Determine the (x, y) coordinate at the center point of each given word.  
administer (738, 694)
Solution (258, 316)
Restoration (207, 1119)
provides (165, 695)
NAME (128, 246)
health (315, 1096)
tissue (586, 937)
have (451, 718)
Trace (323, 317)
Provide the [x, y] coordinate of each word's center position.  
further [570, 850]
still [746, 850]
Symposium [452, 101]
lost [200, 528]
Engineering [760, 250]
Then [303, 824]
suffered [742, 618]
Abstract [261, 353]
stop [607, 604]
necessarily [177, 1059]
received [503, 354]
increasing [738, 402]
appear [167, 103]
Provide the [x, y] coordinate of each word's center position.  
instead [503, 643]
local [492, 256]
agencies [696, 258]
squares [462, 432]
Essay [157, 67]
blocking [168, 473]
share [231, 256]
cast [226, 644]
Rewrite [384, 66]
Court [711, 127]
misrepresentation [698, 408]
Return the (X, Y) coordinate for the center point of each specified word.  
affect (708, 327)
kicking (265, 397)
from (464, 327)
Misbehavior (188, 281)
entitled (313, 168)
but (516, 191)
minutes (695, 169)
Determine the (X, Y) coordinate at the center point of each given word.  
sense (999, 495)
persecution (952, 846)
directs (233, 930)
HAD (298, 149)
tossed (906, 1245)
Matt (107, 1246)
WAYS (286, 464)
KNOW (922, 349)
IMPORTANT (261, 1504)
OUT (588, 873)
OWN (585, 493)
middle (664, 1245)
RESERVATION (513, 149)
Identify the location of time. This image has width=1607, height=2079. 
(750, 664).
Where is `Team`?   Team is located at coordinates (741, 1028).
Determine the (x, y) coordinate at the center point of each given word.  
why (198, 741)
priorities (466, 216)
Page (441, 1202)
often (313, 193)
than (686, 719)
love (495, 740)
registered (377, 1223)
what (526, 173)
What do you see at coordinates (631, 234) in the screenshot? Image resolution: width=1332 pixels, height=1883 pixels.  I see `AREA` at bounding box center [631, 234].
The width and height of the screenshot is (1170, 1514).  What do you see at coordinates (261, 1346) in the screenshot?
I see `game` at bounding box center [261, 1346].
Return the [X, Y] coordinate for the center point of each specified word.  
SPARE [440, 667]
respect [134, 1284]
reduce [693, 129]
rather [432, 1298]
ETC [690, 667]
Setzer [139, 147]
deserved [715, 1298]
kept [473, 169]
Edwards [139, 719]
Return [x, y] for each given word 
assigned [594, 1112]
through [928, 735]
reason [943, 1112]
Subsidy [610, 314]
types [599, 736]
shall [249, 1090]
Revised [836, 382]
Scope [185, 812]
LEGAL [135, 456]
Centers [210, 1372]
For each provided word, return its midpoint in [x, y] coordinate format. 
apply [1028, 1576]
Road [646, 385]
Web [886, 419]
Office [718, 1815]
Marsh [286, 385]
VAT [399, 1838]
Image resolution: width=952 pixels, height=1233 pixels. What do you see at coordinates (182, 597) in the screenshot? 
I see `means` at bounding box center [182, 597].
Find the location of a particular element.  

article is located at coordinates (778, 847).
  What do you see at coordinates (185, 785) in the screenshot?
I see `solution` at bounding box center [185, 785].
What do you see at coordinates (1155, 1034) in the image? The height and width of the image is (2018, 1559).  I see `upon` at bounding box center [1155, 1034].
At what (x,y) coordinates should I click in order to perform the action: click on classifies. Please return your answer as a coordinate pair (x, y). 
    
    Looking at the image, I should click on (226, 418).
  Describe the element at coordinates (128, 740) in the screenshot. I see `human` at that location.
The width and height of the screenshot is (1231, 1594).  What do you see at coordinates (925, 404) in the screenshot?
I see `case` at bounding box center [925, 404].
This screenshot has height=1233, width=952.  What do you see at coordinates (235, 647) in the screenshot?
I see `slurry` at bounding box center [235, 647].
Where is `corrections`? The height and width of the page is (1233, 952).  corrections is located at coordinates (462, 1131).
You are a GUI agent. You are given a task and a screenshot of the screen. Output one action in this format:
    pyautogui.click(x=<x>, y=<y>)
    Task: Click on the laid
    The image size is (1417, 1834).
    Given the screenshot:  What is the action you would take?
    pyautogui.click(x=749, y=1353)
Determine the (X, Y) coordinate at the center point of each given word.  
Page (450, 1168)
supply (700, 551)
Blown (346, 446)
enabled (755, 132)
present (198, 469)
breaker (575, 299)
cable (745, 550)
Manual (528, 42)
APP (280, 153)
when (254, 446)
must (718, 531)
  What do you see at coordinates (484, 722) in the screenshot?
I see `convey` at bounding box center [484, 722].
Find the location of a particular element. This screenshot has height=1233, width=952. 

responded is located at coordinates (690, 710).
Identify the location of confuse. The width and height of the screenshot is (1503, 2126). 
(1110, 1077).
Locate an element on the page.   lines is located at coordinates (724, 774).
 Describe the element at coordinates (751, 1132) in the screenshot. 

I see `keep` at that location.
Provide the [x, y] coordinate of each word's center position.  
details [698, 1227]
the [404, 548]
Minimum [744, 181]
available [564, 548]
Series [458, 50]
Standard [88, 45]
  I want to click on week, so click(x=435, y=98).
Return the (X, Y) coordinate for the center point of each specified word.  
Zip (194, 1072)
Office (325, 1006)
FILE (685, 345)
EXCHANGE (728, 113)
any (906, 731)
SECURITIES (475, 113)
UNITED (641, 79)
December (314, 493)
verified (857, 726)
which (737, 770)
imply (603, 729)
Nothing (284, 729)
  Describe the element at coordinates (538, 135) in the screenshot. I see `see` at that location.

▸ **TASK TO COMPLETE**:
Please count the lines in the data above that contain the string "action". Reply with the number only.

▸ **EXERCISE ANSWER**:
3